Regarding the ideas and intentions of the Landscape Convention, it is primarily in the area of regional planning and in the municipalities where the practical action is to be taken – the new planning that aims to translate the ideas about the human perspective on its surroundings to planning practice and new ideas such as a sustainable living environment. (Informant h, Study 1).

However, the opposite also emerged, with the ELC perceived as an ineffective instrument because it lacks both political and legal anchoring. Several practitioners claimed that practical use of the ELC would increase if it were introduced into Swedish legislation, for example in the Planning and Building Act or in the Environmental Code. The practitioners also stressed that the ELC is ineffective since legal requirements on developers are lacking.

It isn’t formulated so that I and my colleagues at the urban planning office can understand what we should do. It is not just about throwing a convention at someone, but it is necessary to interpret what it is and how it can be used within our business. … It is important to create your own understanding of it (ELC) with those you work with, about what it means in concrete terms. (Informant r, Study 2)

I didn’t really see how I would use it (ELC). At the same time, we are working with change issues in the landscape, so I have probably had difficulties with the convention. Like when I read, I see values in it, but what do they mean? Difficult to know how to translate it into one’s everyday work. (Informant p, Study 2)

The consequence is that most practitioners take a wait-and-see approach. Practitioners at national agencies and in CABs wait for a mandate in the form of national government letters of regulation, while local government practitioners wait for instructions and assignments from CABs and local politicians.

We distinguished three different approaches/strategies that the practitioners use to handle the dilemma. (1) ‘Wait and see’ what national authorities do and how they interpret the ELC. This approach is commonly used and seems to be based on earlier experience of policy implementation and a previous tradition of top-down implementation efforts. (2) A ‘clarification strategy’, where the practitioners take the initiative and ask for guidance from politicians and managers on how to interpret the ELC in their organisation. (3) A concretising approach, not commonly used, where the practitioners explore and identify interest in the ELC and ELC ‘competencies’ within the organisation, aiming at implementation of the ELC where there are opportunities.

An obstacle to taking responsibility in accordance with the wider views on ELC implementation was reported to be the existing sector organisation. The interviewees called for a drive for both horizontal and vertical integration, which was mentioned as both problematic and risky. It was seen as stepping into another’s territory (field of expertise), potentially creating conflict. The ELC emphasis on landscape as perceived by people, also appeared to create tensions with conventional decision making, existing sector division and expert roles. Practitioners commonly chose to limit their responsibility to the sector and policy level they represented, acting pragmatically to avoid conflicts of interests. However, there were examples of CABs working with ELC-inspired strategies and planning for the whole of their territory and municipalities, integrating landscape in their comprehensive planning.

Health

Despite a broad awareness of health, this was not acted on in practice, with health practitioners maintaining a rather narrow ill-health focus. This seemed to be connected to how practitioners perceived their responsibilities and those of others, i.e. responsibility was an important filter in their meaning making of an implementation situation. This follows the distinction made in theme (A) between the stress on more top-down guidance in authorities and the stress on relational factors among consultants.

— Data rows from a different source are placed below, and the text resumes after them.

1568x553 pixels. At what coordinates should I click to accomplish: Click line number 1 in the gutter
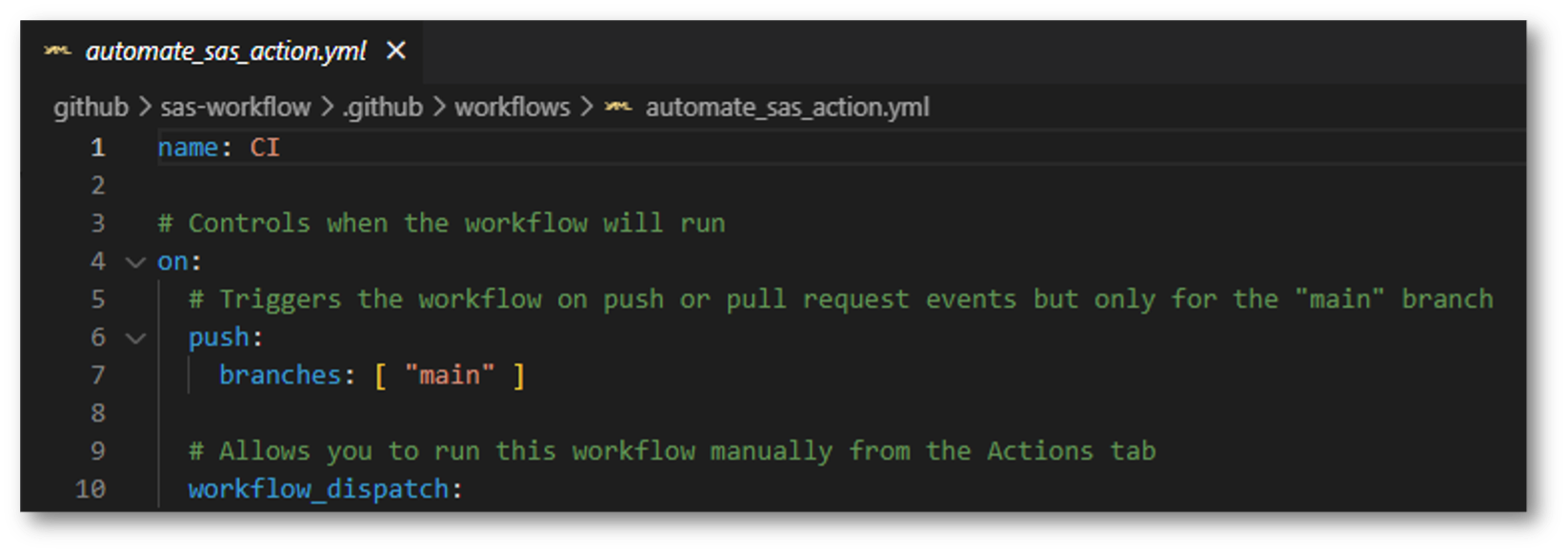[97, 148]
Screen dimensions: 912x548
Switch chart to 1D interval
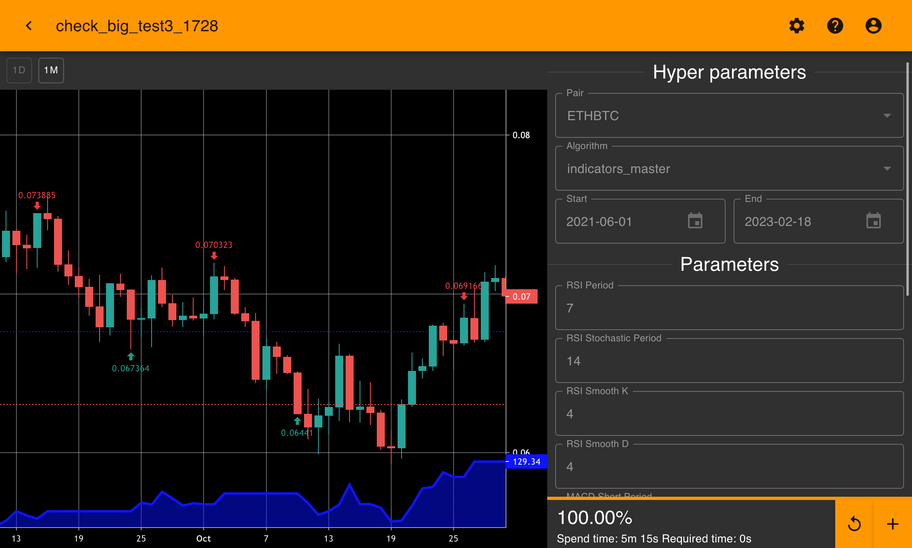[19, 71]
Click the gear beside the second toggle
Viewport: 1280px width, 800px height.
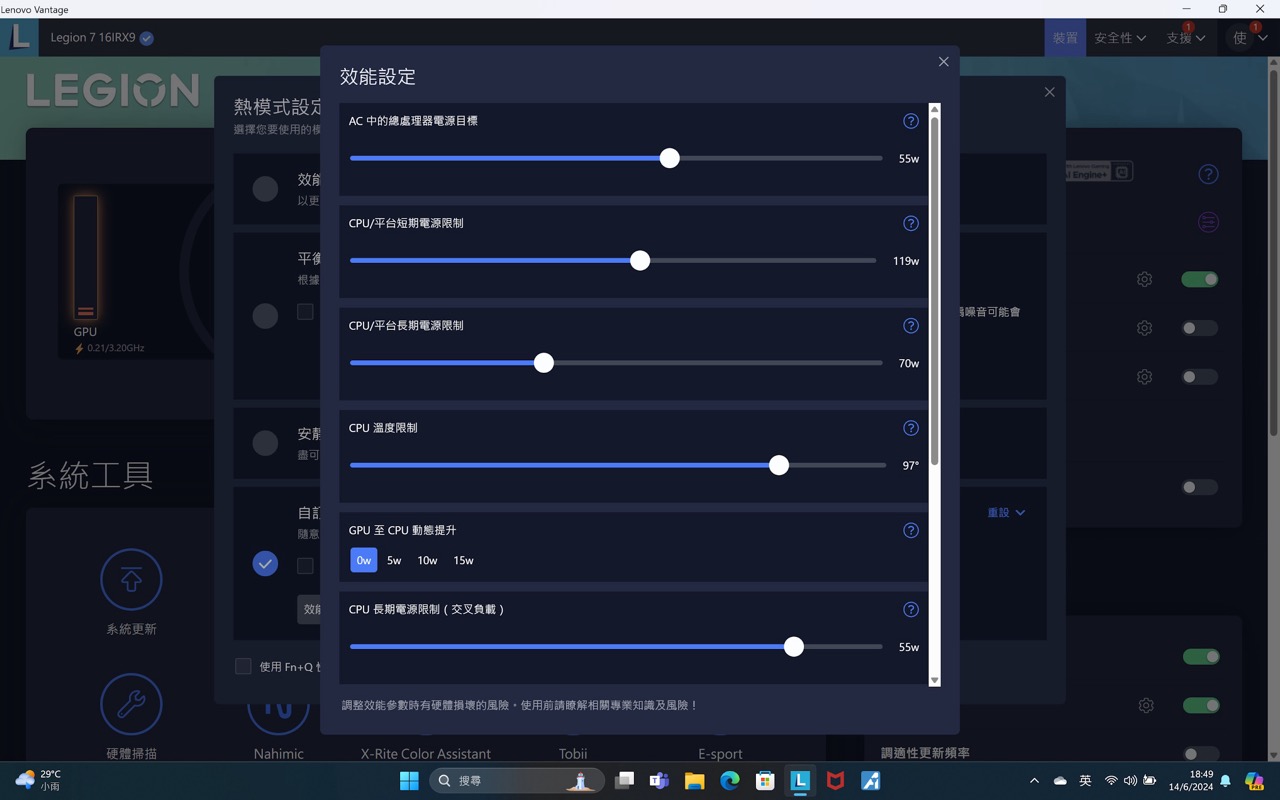[1144, 328]
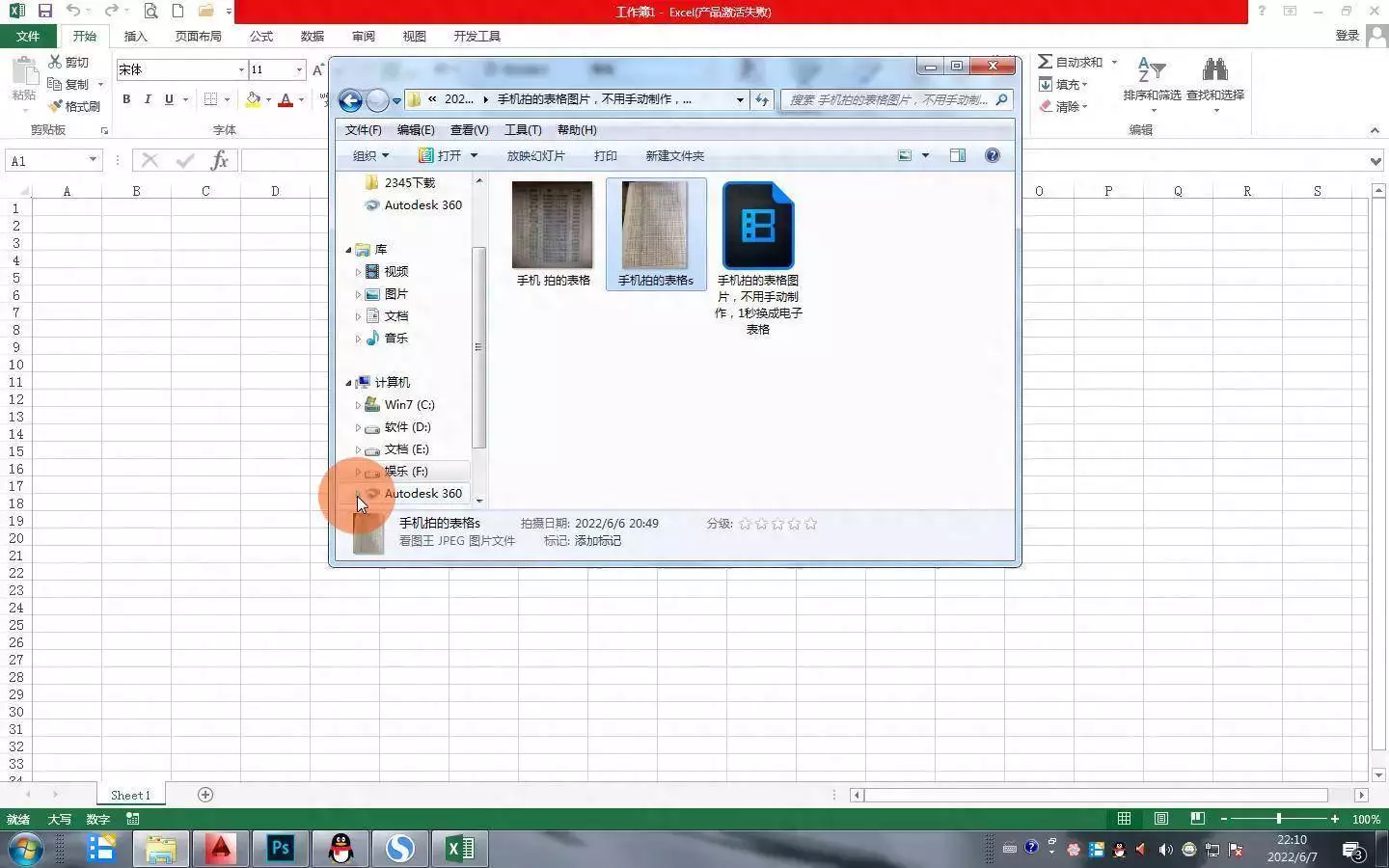Switch to Page Break Preview in status bar
The width and height of the screenshot is (1389, 868).
click(1197, 819)
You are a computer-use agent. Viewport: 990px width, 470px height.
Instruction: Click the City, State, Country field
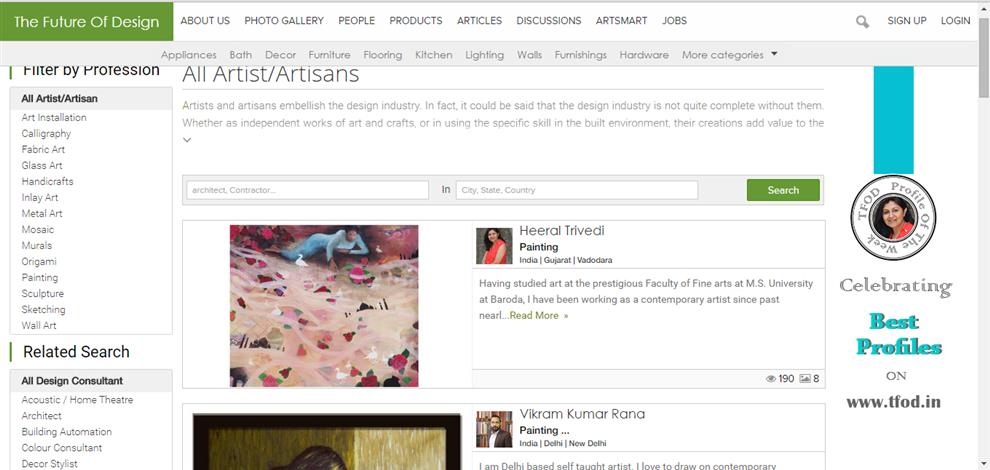click(x=577, y=190)
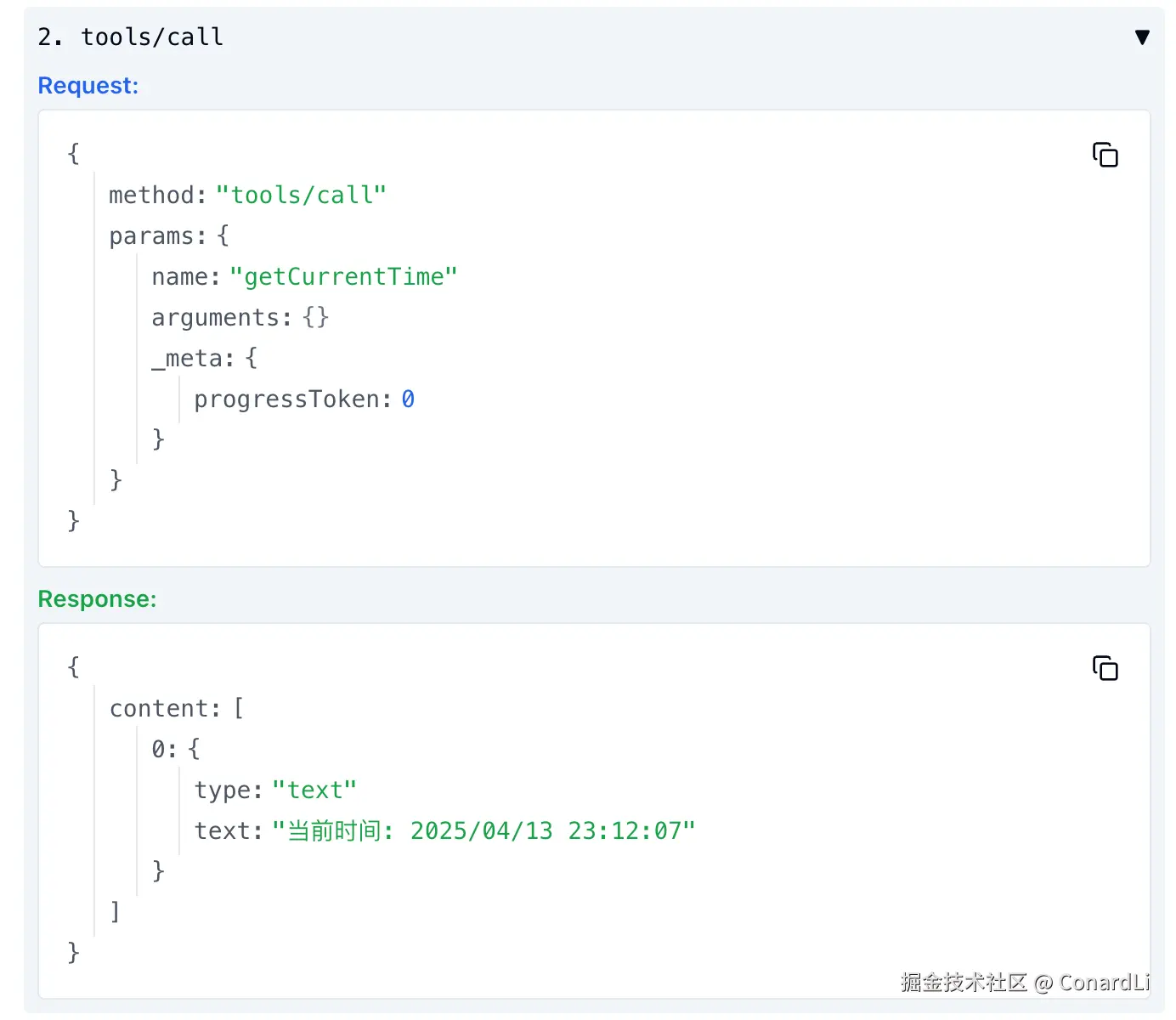Select the type key in Response
This screenshot has width=1176, height=1020.
[223, 790]
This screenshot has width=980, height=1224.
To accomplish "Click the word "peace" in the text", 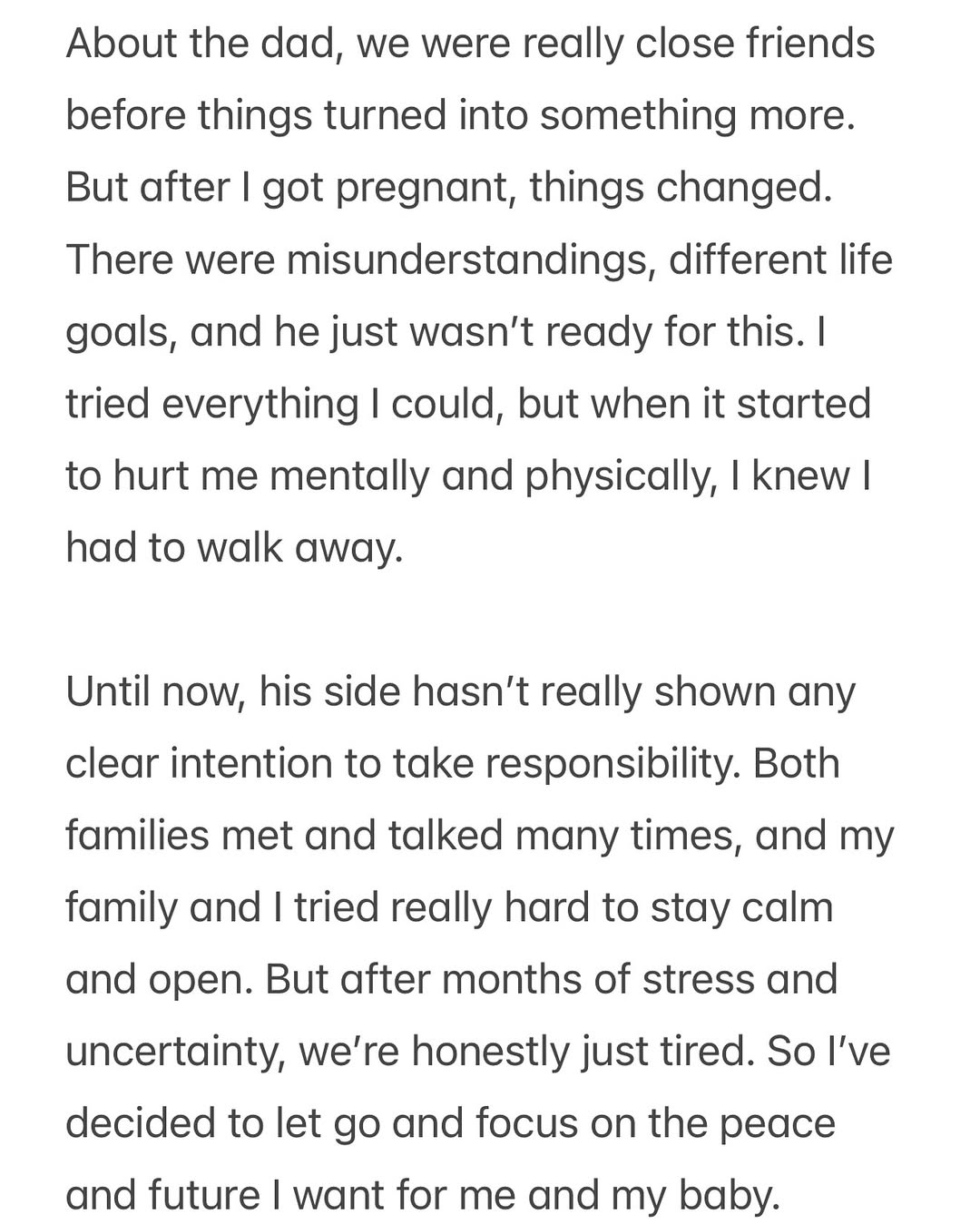I will coord(777,1125).
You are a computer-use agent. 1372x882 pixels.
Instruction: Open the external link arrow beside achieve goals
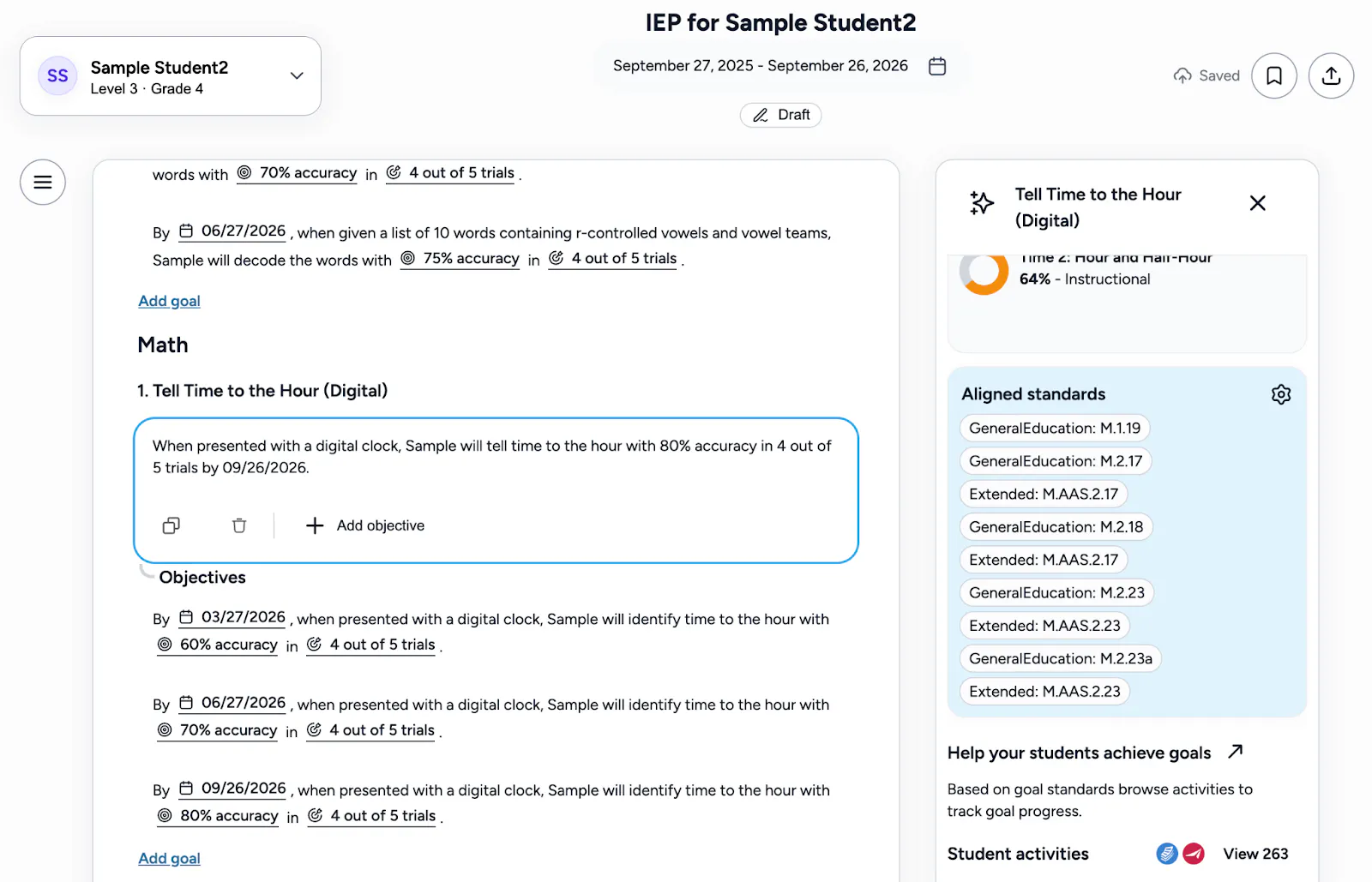tap(1235, 752)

A large majority of the informants recognised value in broadening the health scope. However, when the representatives from the CABs explained and justified their often narrower approach, they stressed that social aspects of health were not part of their responsibility because this was not stated in the directives for their work. Consultants often expressed a need to broaden the health scope, but also stressed how they need to balance their responsibility for providing good practice on health integration against their relationships with their clients. This means not pushing too hard for inclusion of more health perspectives than commonly needed for official approval. This is illustrated by a consultant reporting that they had done a lot of internal work within their company regarding better inclusion of the social aspects of health in EA, emphasising that it is their responsibility to forward this to their clients. However, it is not their job to decide whether it will be integrated. This approach was also referred to by a consultant from another company.

It is not certain that clients will want it, because, once again, it is they who in the end must decide what they want to order […]. But it is our responsibility to try to raise the issues. (Informant 12, Study 4)

I think that you then need to be prepared to negotiate and drop things, while still fighting for the most important aspects. (Informant 19, Study 4)

Interestingly, in a similar way a local environmental planner official stated that she viewed it as more appropriate to argue for a broader health frame when she (the municipality) was in charge of an EA process than when she was acting as environmental advisor to an external developer. In the latter case, she felt that she had to be more alert to the needs of the developer.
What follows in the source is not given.